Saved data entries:
>>>>>
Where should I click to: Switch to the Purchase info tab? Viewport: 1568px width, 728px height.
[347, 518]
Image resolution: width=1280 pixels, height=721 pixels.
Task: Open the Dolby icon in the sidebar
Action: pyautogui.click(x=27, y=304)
<<<<<
Without omitting anything, output the data verbatim.

Where should I click to: Switch to the Purchase info tab? Viewport: 1568px width, 728px height.
[347, 518]
Image resolution: width=1280 pixels, height=721 pixels.
Task: Open the Dolby icon in the sidebar
Action: pyautogui.click(x=27, y=304)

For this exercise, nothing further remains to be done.